Saturday - July 31, 2021 @ 04:18


The recently concluded PAS general assembly reflects a return of fundamentalists which the liberals in the party tried to uproot…aimed at allowing PKR de facto chief Anwar Ibrahim to control from outside.

The assembly revealed that PAS is still controlled by the fundamentalists despite the attempts by the majority liberals in the supreme council line-up to shove out the old veterans.

The debate by the delegates were tame unlike the youth wing which saw the hard hitting stand the movement took and the blatant display of doubts on the leadership’s goal for the party.
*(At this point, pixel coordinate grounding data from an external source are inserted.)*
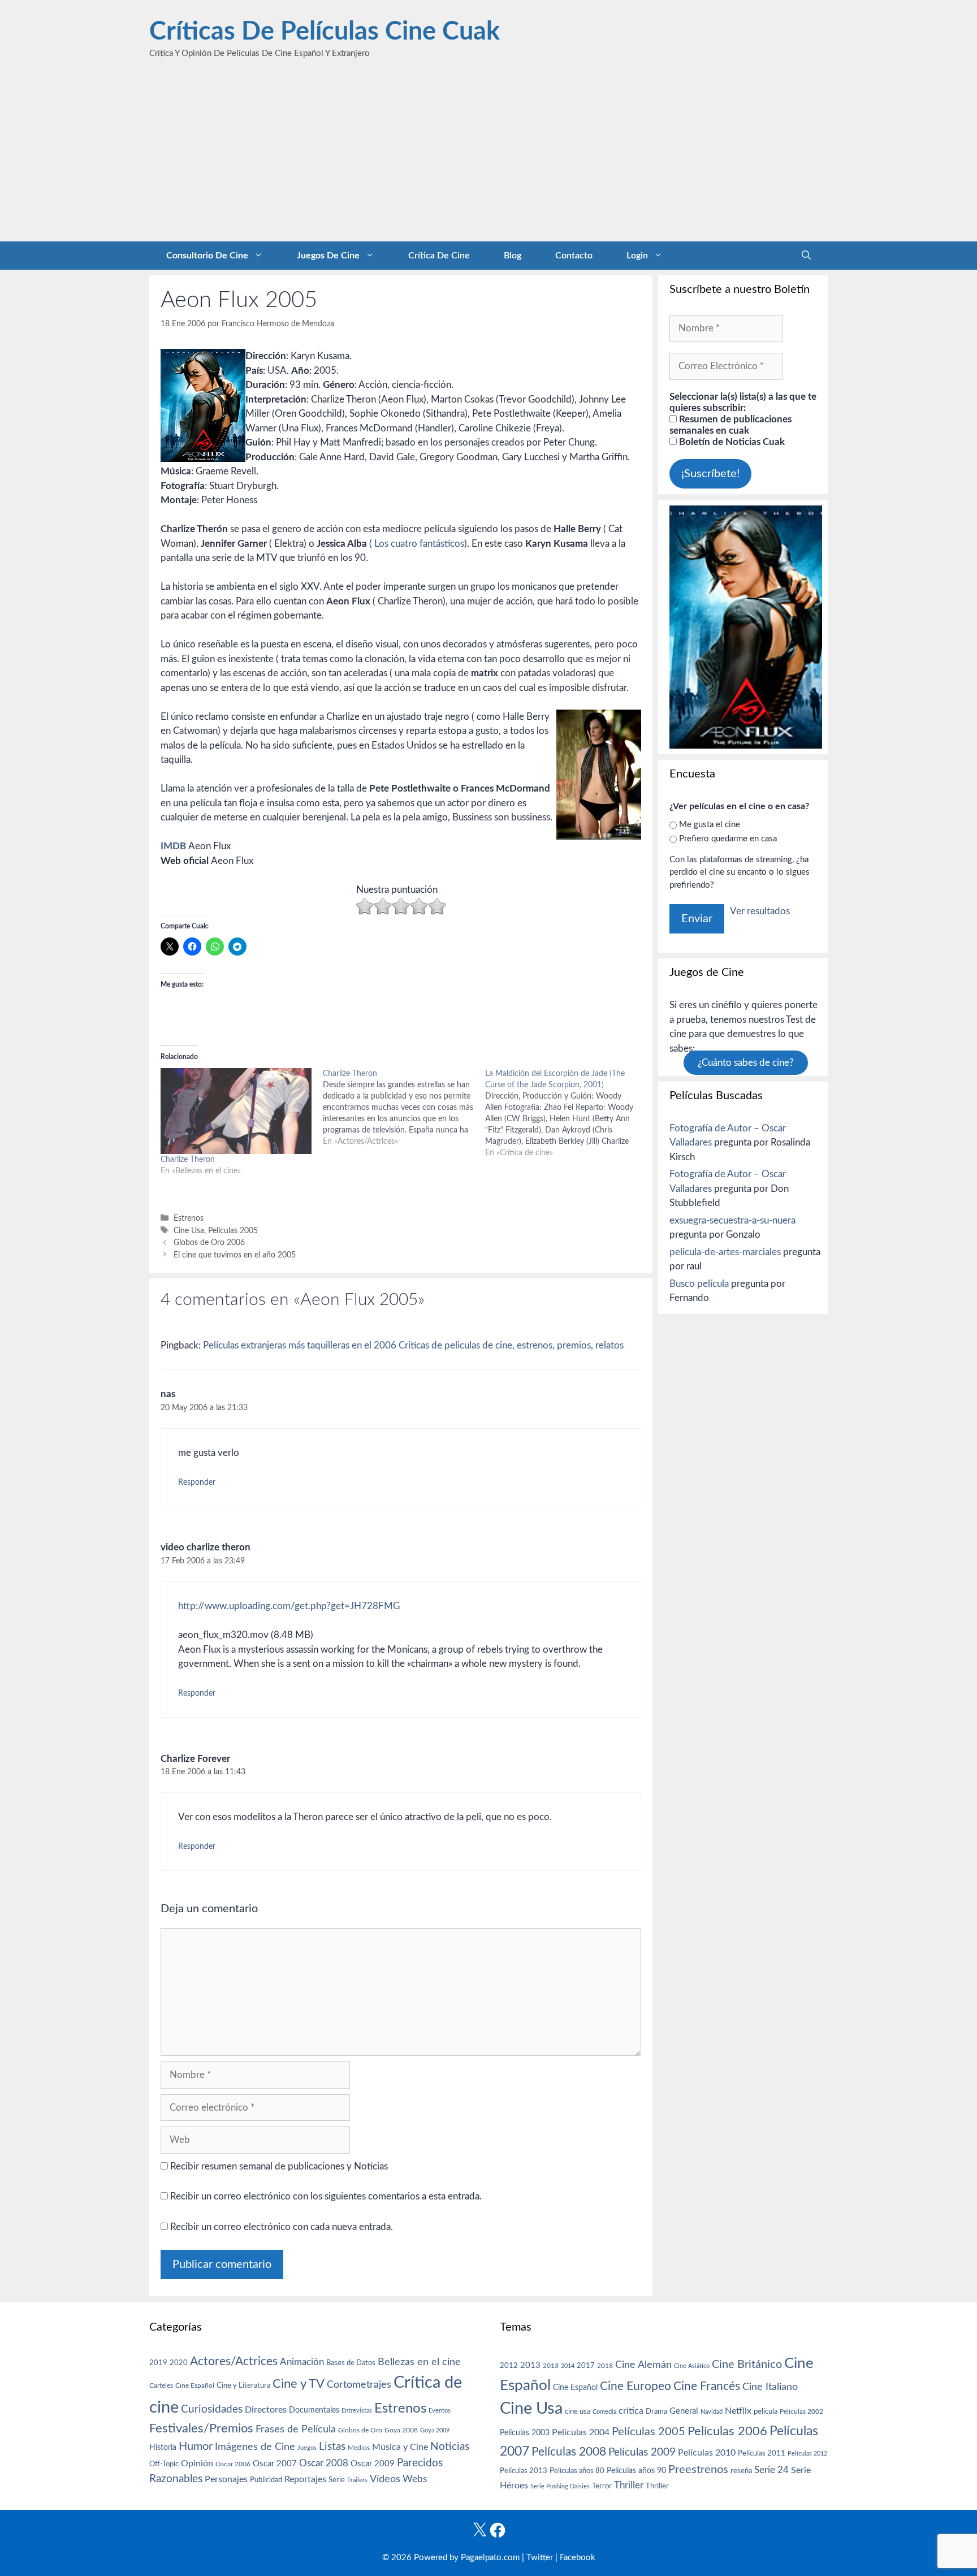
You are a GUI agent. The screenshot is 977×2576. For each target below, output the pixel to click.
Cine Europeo (635, 2386)
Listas (332, 2446)
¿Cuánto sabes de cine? (746, 1062)
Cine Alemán (643, 2365)
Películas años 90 (636, 2471)
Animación (302, 2362)
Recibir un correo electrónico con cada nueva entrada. (281, 2227)
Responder (196, 1482)
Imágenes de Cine (255, 2446)
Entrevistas (356, 2411)
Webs (415, 2479)
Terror (602, 2486)
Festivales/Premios (201, 2429)
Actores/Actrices (234, 2361)
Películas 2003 (525, 2433)
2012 (509, 2366)
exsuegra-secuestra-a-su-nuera (732, 1220)
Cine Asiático (692, 2366)
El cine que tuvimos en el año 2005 (235, 1255)
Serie (336, 2479)
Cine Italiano (770, 2386)
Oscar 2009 (373, 2464)
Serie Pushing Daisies (560, 2486)
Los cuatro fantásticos (419, 543)
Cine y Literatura (243, 2385)
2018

It is no secret now that whatever the leadership does, the movement watches closely as the wing is doubtful on the capability of the leadership as well as the ‘friendliness’ with the other parties – DAP and PKR.

The fact that the youth wing hit out at party organ Harakah, the proposal for party president Abdul Hadi Awang to be Prime Minister and to pursue the party’s objective for the setting up of an Islamic state, spoke the true situation in the party.

The liberals even failed to steer the party to ‘liberalise’ certain policies to be in sync with Anwar’s goal and in particular to endorse Anwar as the Prime Minister if PR wins the coming general election.

When the party proposed and endorsed Hadi to be Prime Minister, the unregistered alliance which had forged a ‘marriage of convenience’ is suddenly faced with a very big problem.

Anwar who has been aiming for the post and supported by DAP is now facing the biggest obstacle in his political life – a challenge to his ambition to be the Prime Minister.

Political obstacles such as BN and all the videos of his purported sex life aside, facing a ‘no confidence’ view from PAS assembly is considered as a ‘big slap’ on his face.

His plan that saw his ‘people’ taking over majority of the leadership line up in PAS in 2009 during the party election ha\d failed to steer the party to endorse him to be the PM.

Worse still, his ‘people’ failed to steer the assembly to proposed for the sacking of former deputy president Nasharuddin Mat Isa who has been a ‘pain in the neck’ as far as Anwar is concerned.

This new revelation has put Anwar in a delicate position as well as the relationship between PAS and the other two parties.

In short, PR has now to review the relationship between the three parties and the decision, if they ever can compromise, has to be agreed by the grassroots in PAS.

Otherwise, Anwar can kiss goodbye to his ambition and PR can fold their goals for the general election after the 13th general election, that if they still exist.